## [Estratto della fonte]
+ + + + +
CORTE DI CASSAZIONE – Sentenza 28 luglio 2020, n. 16167
Tributi – Reddito d’impresa – Costi deducibili – Perdite su crediti derivanti da inesigibilità – Condizioni
Fatti di causa
1. La società R. s.p.a. propose ricorso avverso l’avviso di accertamento con il quale l’Agenzia delle entrate – Direzione provinciale di Benevento, aveva rettificato la dichiarazione dei redditi della società, recuperando a tassazione, sia ai fini Ires che Irap, per l’anno 2005, complessivi euro 1.787.494,00.
2. L’avviso di accertamento seguiva all’accesso mirato effettuato nei locali della società, all’esito del quale veniva acquisita la documentazione contabile relativa all’anno 2005 e riscontrato, dall’esame della stessa, che la contribuente aveva portato in deduzione “perdite su crediti derivanti da inesigibilità”, per una somma complessiva di euro 1.796.475,94, somma rappresentata in bilancio nella voce “sopravvenienze passive”. I crediti (le cui perdite erano state contabilizzate a titolo di sopravvenienze passive) avevano titolo nel regime di convenzione tra la società e l’Azienda sanitaria locale Benevento 1, convenzione per la quale la società R. s.p.a. aveva maturato, per gli anni 1999/2000, crediti per prestazioni rese ai pazienti, per euro 4.339.229,00. L’Agenzia delle entrate, contestò la detrazione dei costi per euro 1.796.475,94, ritenendola indebita, sul rilievo che, tali costi – formati negli anni 1999/2010 per effetto di prestazioni rese ai pazienti in eccedenza rispetto alla capacità operativa massima dei centri accreditati ed in relazione ai quali la ASL di Benevento 1 aveva richiesto la restituzione con lettera di messa in mora del 20.12.2005 – non realizzavano una “perdita definitiva su crediti” aventi i requisiti di certezza e precisione «ai fini della relativa deducibilità, della norma fiscale, non potendosi escludere l’eventualità che il debitore riesca in tutto o in parte ad assolvere le proprie obbligazione» (v. atto di accertamento riportato nel corpo del ricorso, pag. 3).
+ + + + +
## [Dati forniti]
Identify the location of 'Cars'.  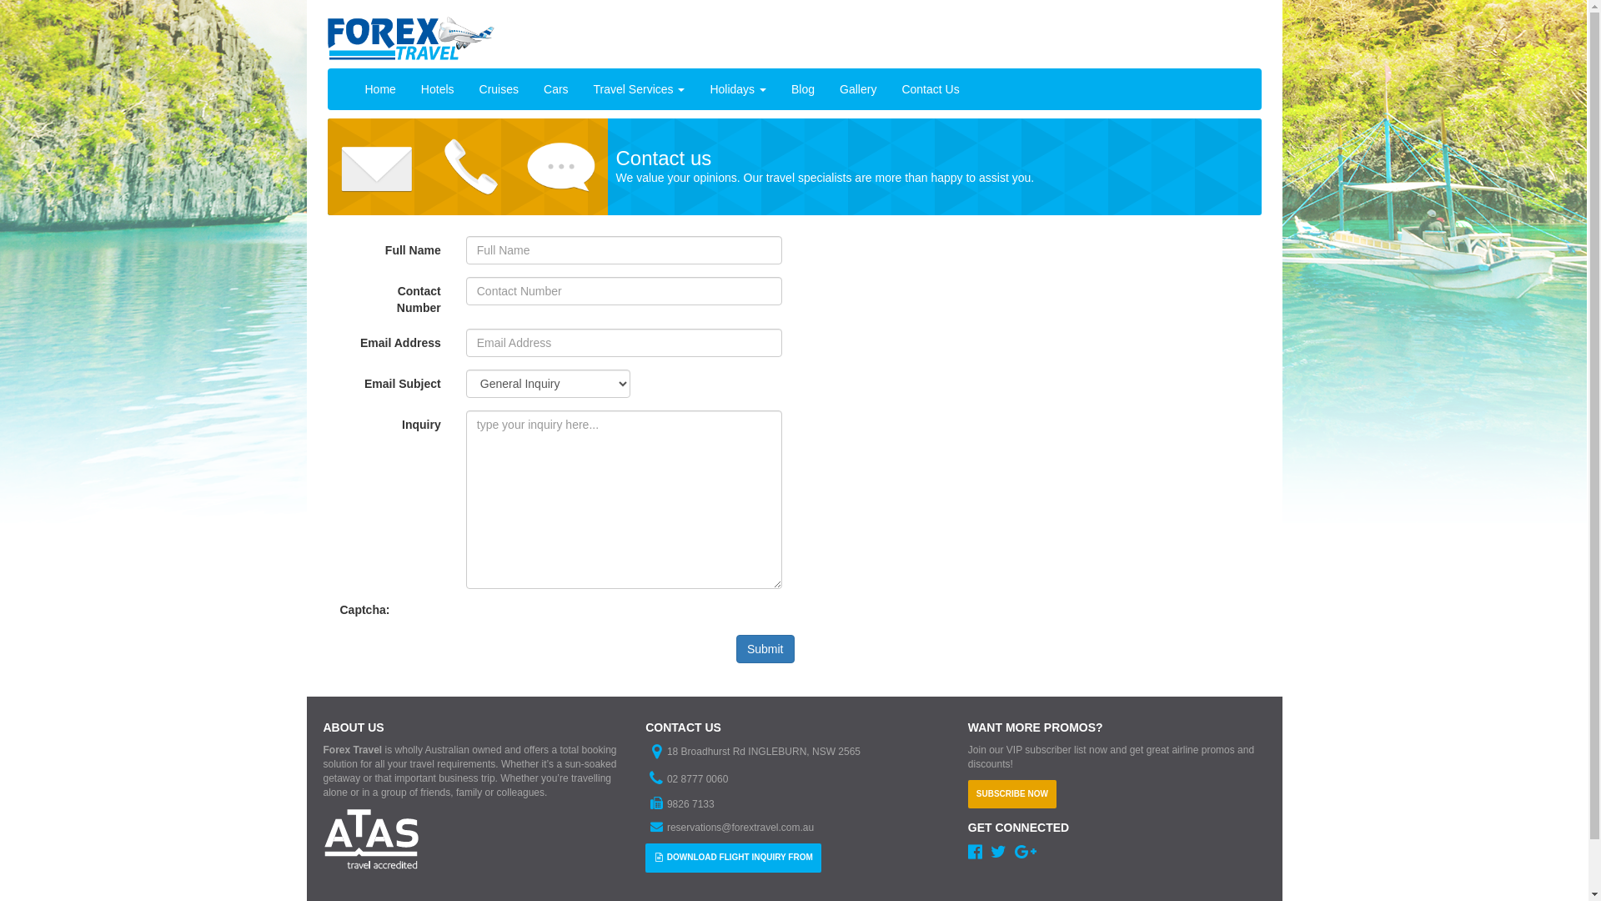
+ + + + +
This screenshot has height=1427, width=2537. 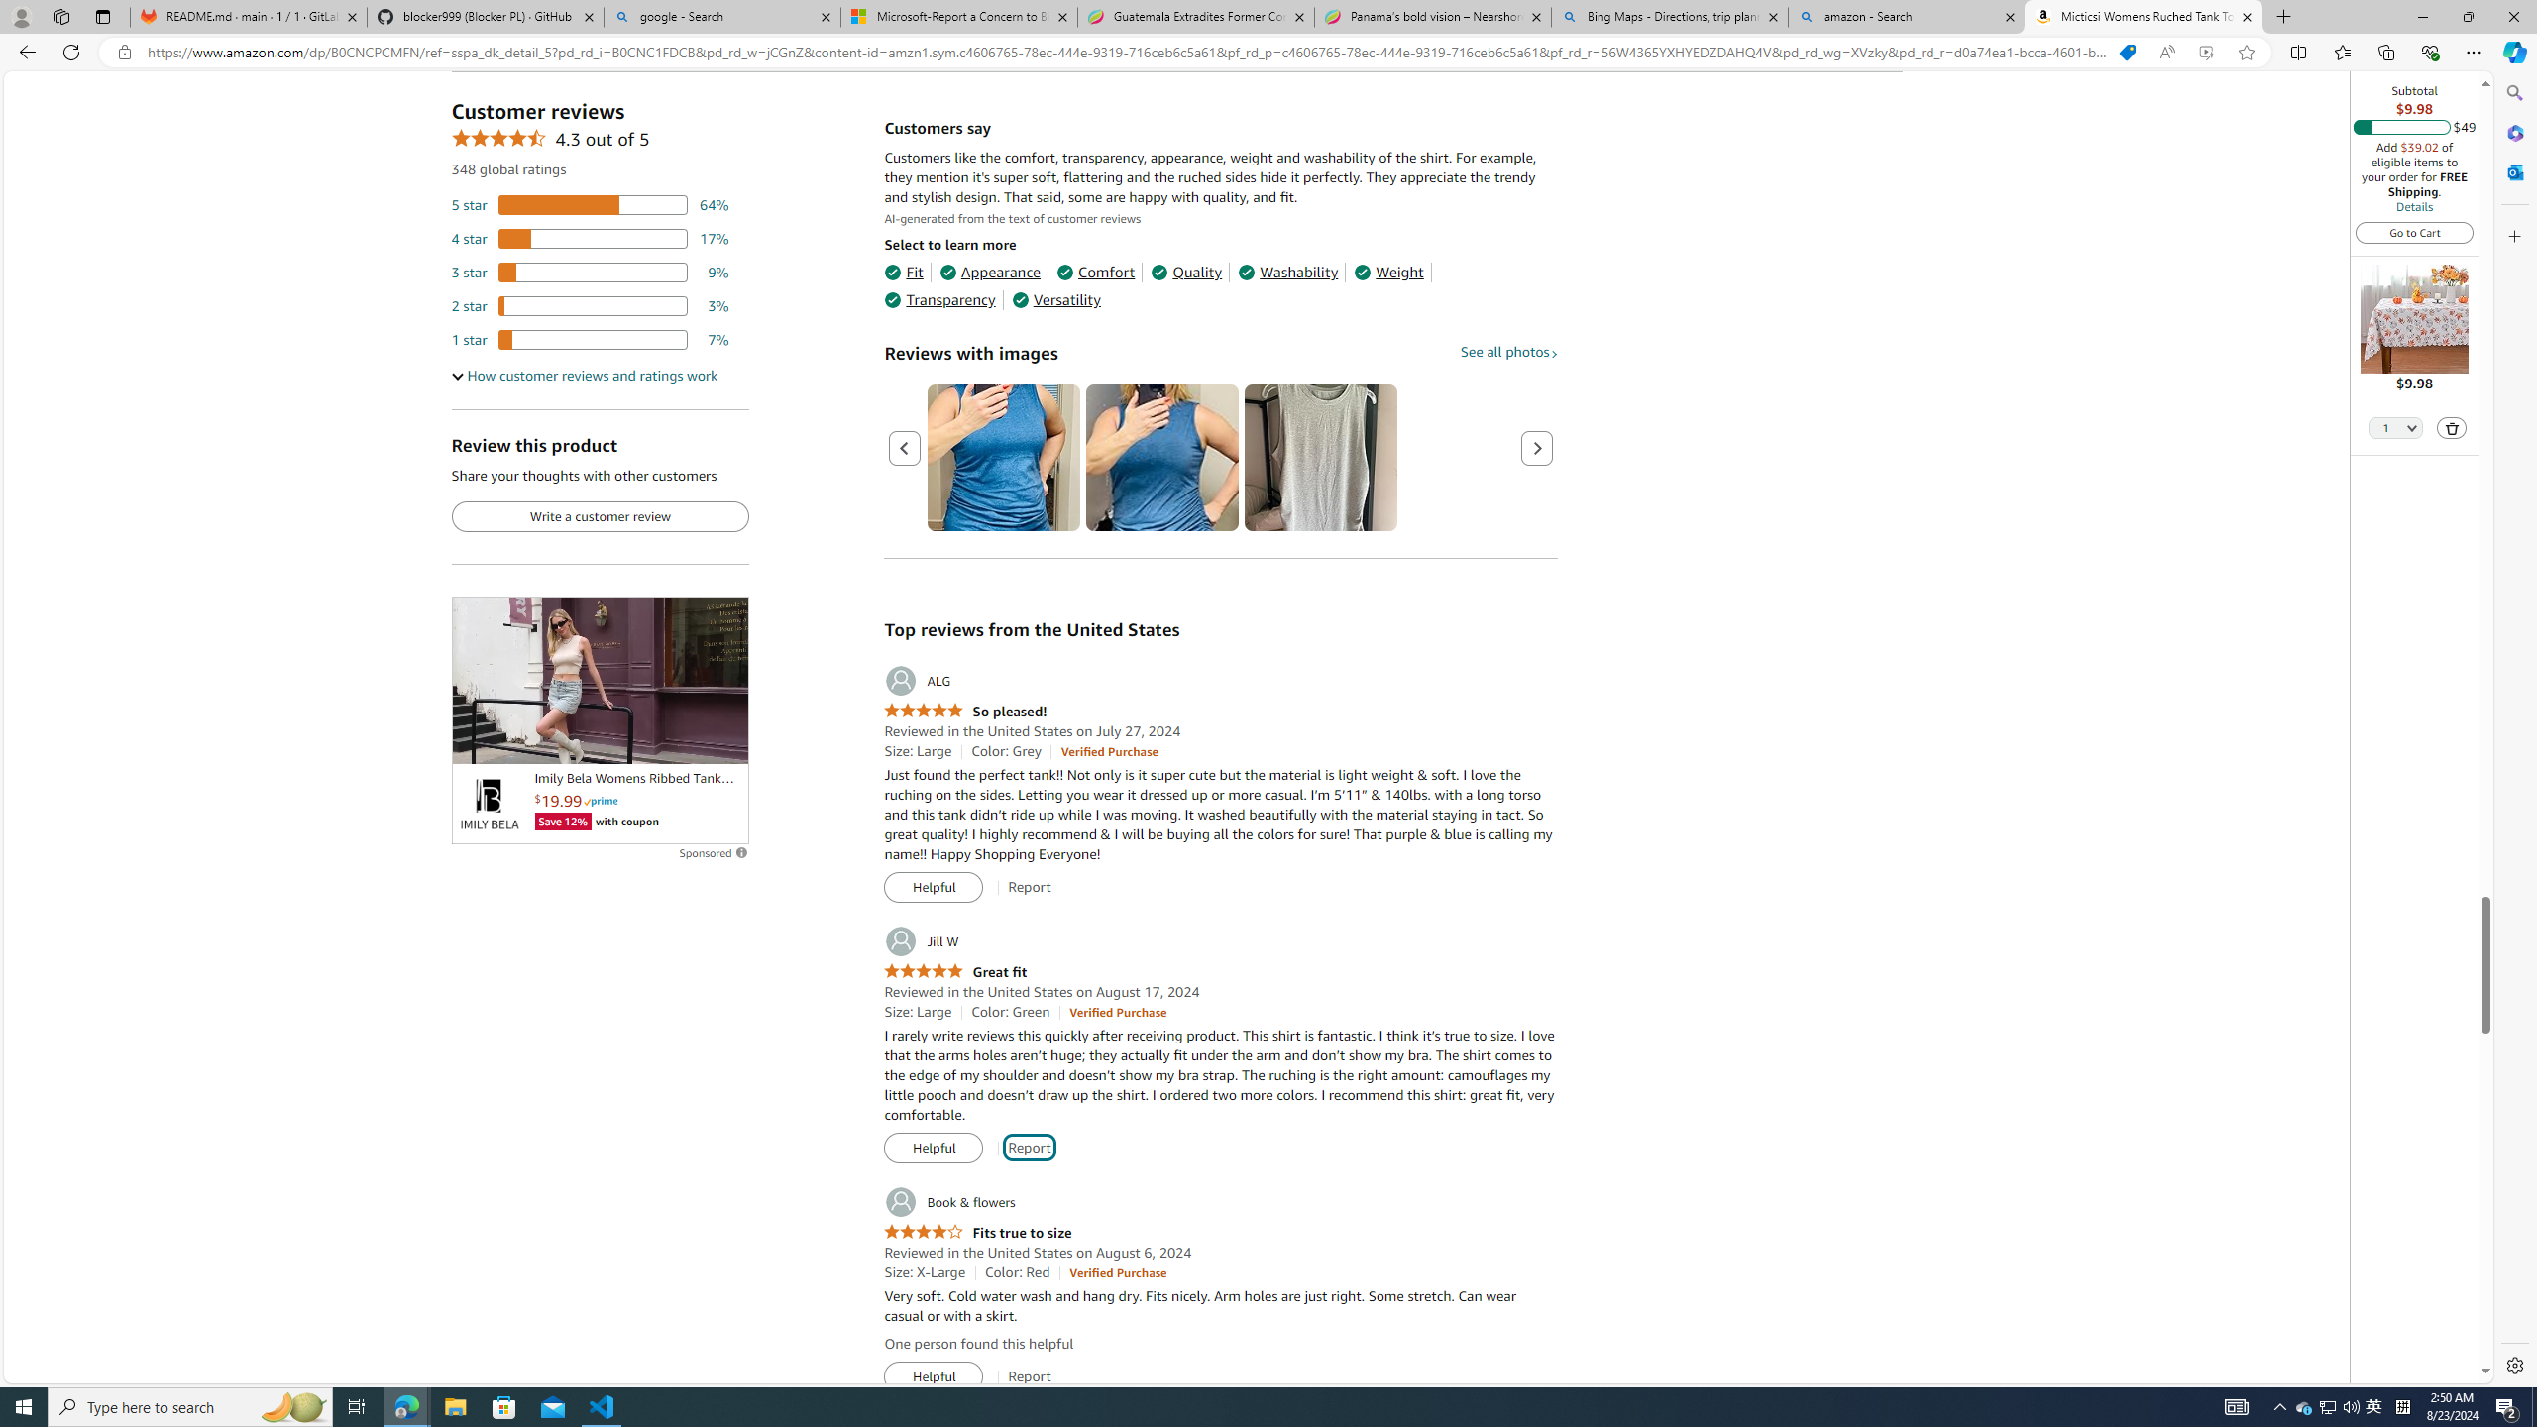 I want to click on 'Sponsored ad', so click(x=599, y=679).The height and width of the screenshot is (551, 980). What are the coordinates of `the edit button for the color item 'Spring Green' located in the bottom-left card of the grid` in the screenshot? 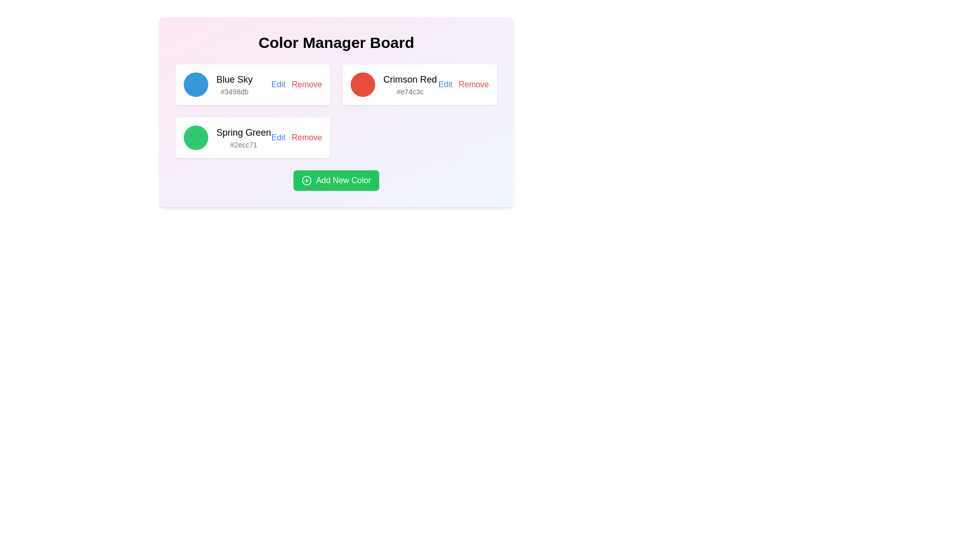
+ + + + +
## [Il problema]
Scrivi il seguito della sentenza della Cassazione sulla deducibilità delle perdite su crediti, riprendendo subito dopo l'ultima frase riportata.

## [Risultato dell'esercizio]
3. La Commissione tributaria provinciale di Benevento accoglieva il ricorso con la sentenza n. 45/03/12, annullando l’avviso, ritenendo la detraibilità delle perdite su crediti perché «la certezza dell’esistenza delle sopravvenienze passive e loro precisione è individuabile sia nella consapevolezza del superamento della capacità operativa massima (accettazione da parte della società dei rilievi negoziali e degli analitici conteggi formulati che potrebbero anche non essere impugnati per non compromettere eventuali futuri rapporti), sia dalla costituzione in mora effettuata dall’AsI con atto stragiudiziale in cui vengono analiticamente specificati i rilievi ed i conteggi che ha generato la richiesta di pagamento».
4. L’Agenzia delle entrate proponeva appello avverso tale sentenza innanzi alla Commissione tributaria regionale della Campania, che, con la sentenza n. 45/17/2013, depositata il 01/03/2013 e notificata il 22.03.2013, accoglieva l’appello riformando integralmente la sentenza di primo grado. Con tale decisione il giudice adito, per quanto d’interesse nel presente giudizio, escludeva che le perdite fossero definitive, e quindi, detraibili, confermando l’accertamento dell’Ufficio.
5. La società R. s.p.a. ha proposto ricorso per Cassazione, affidato a cinque motivi.
6. L’Agenzia delle Entrate ha resistito con controricorso.
7. La società ricorrente ha presentato memoria/ex art. 378 cod. proc. civ.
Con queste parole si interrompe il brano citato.